Sometimes a day lasts longer than twenty-four hours. Yesterday, I had one of those days. I started the morning at 3 am about an hour north of San Jose, California, where I’d been for a week. My flight home left at 6:10 am, which meant I needed to be at the airport two hours before that, which meant I needed to leave an hour before that. And since I didn’t get back to my room until nearly 11 pm the night before and I still had to pack, I just decided to call it a wash and try again for sleep the next night. So really, I started at 6 am the previous day.
I stayed at the Mount Hermon Camp and Conference Center, in a lovely cabin at the top of a steep hill. Which meant I had to get my three large bags down the hill in the 3 am pitch-black. I made it about halfway down and figured, what the hey? I let the rolling suitcase go the rest of the way by itself. I do have my moments of brilliance. Usually when no one is around to witness them.
At the bottom of the hill, I gathered the suitcase again, adjusted my zipper-busting backpack, and hefted my too-full duffle bag onto the other shoulder. Next year, all I’ll bring is a toothbrush, a change of underwear, and a spray can of industrial-strength deodorant.
Somehow I made it to the designated meeting place for the Uber—the post office parking lot. I parked my bag next to a big flower box and took a seat on a speed bump. And I waited. And waited and waited. Once I waved at the Google Earth camera that passed overhead, filming for the next episode of Punk’d.
When the car finally arrived, I mentioned my flight time.
“Really?” the driver said. “I thought it was 6:30.” He didn’t look worried as he loaded my bags.
Soon we were on our way. Did I mention we were in the mountains? And it was inky-black, and the roads were modeled after a bowl of spaghetti? I asked the driver if he’d ever driven a fire truck. I felt certain he had.
“No, I’m a retired dentist.”
Wonderful. I tightened my seatbelt and got ready to meet Jesus face-to-face.

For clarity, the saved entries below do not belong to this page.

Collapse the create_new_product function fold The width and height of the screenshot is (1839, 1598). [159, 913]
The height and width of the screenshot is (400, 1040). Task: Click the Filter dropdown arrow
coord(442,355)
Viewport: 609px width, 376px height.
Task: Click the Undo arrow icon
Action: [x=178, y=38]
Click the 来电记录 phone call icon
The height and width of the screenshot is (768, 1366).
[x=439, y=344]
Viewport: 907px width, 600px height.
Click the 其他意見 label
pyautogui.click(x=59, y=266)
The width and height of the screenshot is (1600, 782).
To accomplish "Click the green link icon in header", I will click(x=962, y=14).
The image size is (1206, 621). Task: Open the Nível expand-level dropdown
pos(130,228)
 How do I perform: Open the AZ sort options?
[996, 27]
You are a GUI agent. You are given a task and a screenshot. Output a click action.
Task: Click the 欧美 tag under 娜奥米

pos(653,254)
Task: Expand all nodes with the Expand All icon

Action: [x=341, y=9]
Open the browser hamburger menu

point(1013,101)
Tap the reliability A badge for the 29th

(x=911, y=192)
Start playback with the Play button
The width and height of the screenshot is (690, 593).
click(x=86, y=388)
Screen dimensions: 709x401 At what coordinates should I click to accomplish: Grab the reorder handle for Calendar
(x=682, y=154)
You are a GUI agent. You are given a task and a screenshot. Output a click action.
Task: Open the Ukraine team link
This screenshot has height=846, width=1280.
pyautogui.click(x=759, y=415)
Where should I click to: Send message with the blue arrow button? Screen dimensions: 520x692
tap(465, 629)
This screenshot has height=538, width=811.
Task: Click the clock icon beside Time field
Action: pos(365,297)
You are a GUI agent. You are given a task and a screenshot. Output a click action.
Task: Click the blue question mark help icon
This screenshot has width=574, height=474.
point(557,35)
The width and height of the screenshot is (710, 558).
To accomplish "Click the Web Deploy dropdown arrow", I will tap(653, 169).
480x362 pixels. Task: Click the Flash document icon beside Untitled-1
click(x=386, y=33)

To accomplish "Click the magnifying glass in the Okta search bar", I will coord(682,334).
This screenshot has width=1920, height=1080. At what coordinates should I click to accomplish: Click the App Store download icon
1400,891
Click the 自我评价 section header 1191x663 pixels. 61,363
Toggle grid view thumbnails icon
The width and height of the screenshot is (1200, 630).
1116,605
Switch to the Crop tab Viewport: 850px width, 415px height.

We arrived at 5:15. “That’s the fastest I’ve made that trip,” the driver told me. He looked proud.
I think I grinned and nodded. I might have congratulated him. I’m pretty sure my face was puke green.
Inside, I struggled my bags to the kiosk and tried to check in, only to learn my flight had been canceled. I chose another flight, but apparently I didn’t choose it fast enough, because an angry little airport man yelled at me.
“Ma’am, you’re too slow. People are waiting. Move aside, and I’ll do it for you.” He took my boarding pass and punched in some numbers.
A woman at the next kiosk with a strong accent said, “Pardon? Help?” I could tell she spoke very little English.
The airport man yelled at her too. “Ma’am, you’ll have to read the directions. I’m not an interpreter.”
She looked at him like he’d just wished her a happy birthday.
I moved to her kiosk and began to read the instructions out loud. “Name?”
She handed me her boarding pass, and I typed in her name.
She nodded and told me a date. I hope I got it right.
Grumpy airport guy hands me a new boarding pass and a blank luggage tag.
“This is blank,” I said.
“Oh, geez,” he replied, and opened up my kiosk to change the ink cartridge.
I kept typing dubious information into my new friend’s kiosk.
Several minutes or hours later, grumpy airport guy hands me a new luggage tag and says, “Put this on your bag.”
I peeled off the adhesive, and he grabbed it back. “Not like that! You’re doing it wrong.”
“But you told me to—“
“I didn’t tell you to do it like that!” he yelled. I’m not kidding. The grumpy little airport man yelled at me.
I placed a hand on his arm and said, “Sir, I know you are feeling stressed, but you are doing a great job, and I appreciate you.” What else was I going to say?
“I’m not stressed!” he hissed. “I just need coffee!”
I understand, sir. Believe me, I understand.
I really don’t have a point to this story, other than to say I finally arrived home at 9 pm. I survived. After a felt-like-three-hundred-years day I am now in my soft jammies and black satin slippers, propped on my pillows and typing this to you.
Sometimes it feels like our journey will never end. Hang in there, my friend. Good things are coming. No matter how inky-black the night or how twisted the road or how cranky our fellow journeymen may be, there is always hope. With God as a travel companion, we can be assured of a soft landing.
“Rejoice in hope, be patient in tribulation, be constant in prayer,” Romans 12:12.